What makes these actions especially obnoxious to free trade advocates is the legal basis of the tariffs. Under Section 201 of the Trade Act of 1974 (19 U.S.C. § 2251), the president is authorized to impose temporary measures, known as global safeguards, to protect domestic producers from foreign imports that are “in such increased quantities as to be a substantial cause of serious injury, or the threat thereof, to the domestic industry.”
Notably, this protectionist framework doesn’t require any finding of unfair trade practices. A U.S. industry can receive trade protections from foreign firms simply because the foreign firms offer a superior product at a lower price to consumers. Can’t keep up with the competition? Declare bankruptcy, file a Section 201 petition with the U.S. International Trade Commission, and hope to find a president sympathetic to your sad story.
This was the case of domestic solar panel producer Suniva, which oddly enough is majority-owned by Chinese conglomerate Shunfeng International Clean Energy Limited. In short, President Trump was convinced by a bankrupt Chinese solar panel company, which is domiciled in the U.S. to take advantage of protectionist “Buy American” regulations, to force American consumers to pay more for imported Chinese solar panels.
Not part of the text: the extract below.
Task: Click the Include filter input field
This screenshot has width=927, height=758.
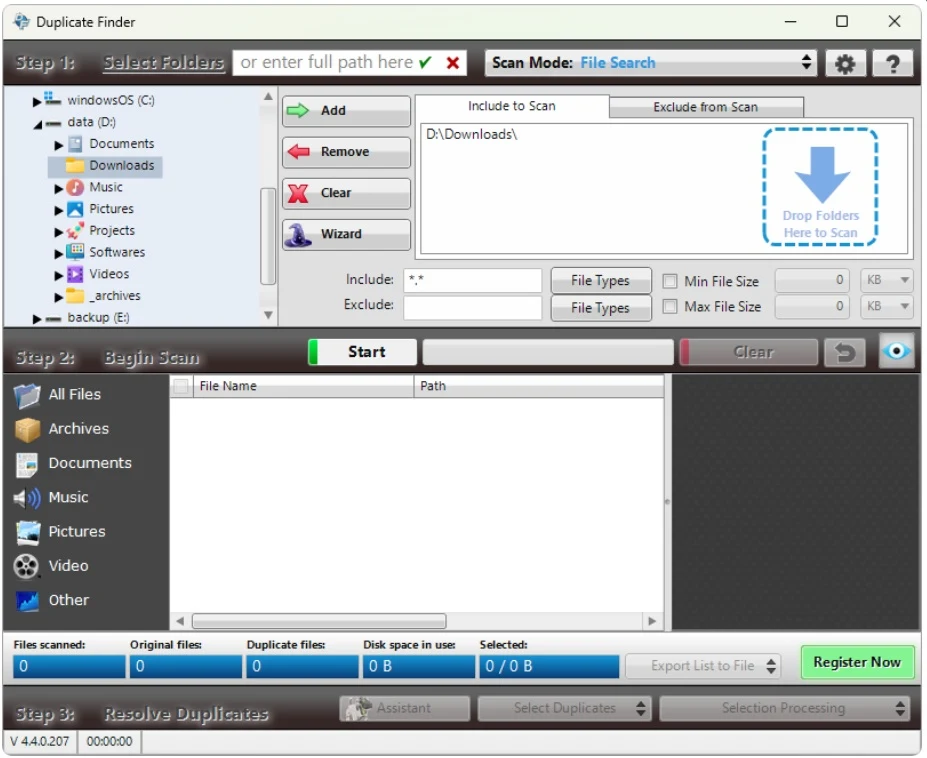Action: pyautogui.click(x=472, y=281)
Section 201 often sits dormant, as historical case data show. The sore loser trade law was infamously invoked in 2002 by President George W. Bush against steel imports. The temporary tariffs were supposed to last three years, but the U.S. lifted them after only a year when the European Union threatened to impose more than $2 billion in retaliatory tariffs against the U.S.
This embarrassing international incident likely soured President Obama on Section 201 and he declined to invoke it. This was wise, as the U.S. has a history of losing safeguards cases before the World Trade Organization. Unfortunately, the current U.S. Trade Representative is Robert Lighthizer, a longtime steel industry trade lawyer and enthusiastic supporter of the sore loser trade law. Tariffs on washing machines and solar panels, and the responses from trade partners, may be just a taste of what is to come from the Trump administration.
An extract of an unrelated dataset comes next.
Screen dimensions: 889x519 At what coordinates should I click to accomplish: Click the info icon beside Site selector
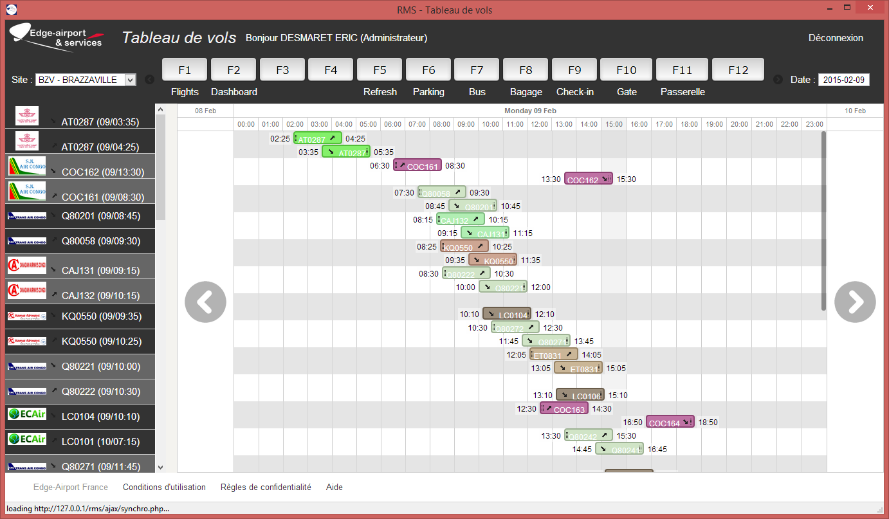pos(149,79)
Supporters of free trade ought to pressure Congress to repeal Section 201. While it is true that the U.S. is not unique in global safeguards and they are explicitly allowed under Article 19 of the General Agreement on Tariffs and Trade and the World Trade Organization’s Agreement on Safeguards, it doesn’t mean the U.S. is required to have such a law on the books. Section 201 is an affront to consumer choice and a competitive marketplace and should be repealed. Just as the government ought to have no role in picking winners and losers, it should not be protecting sore losers.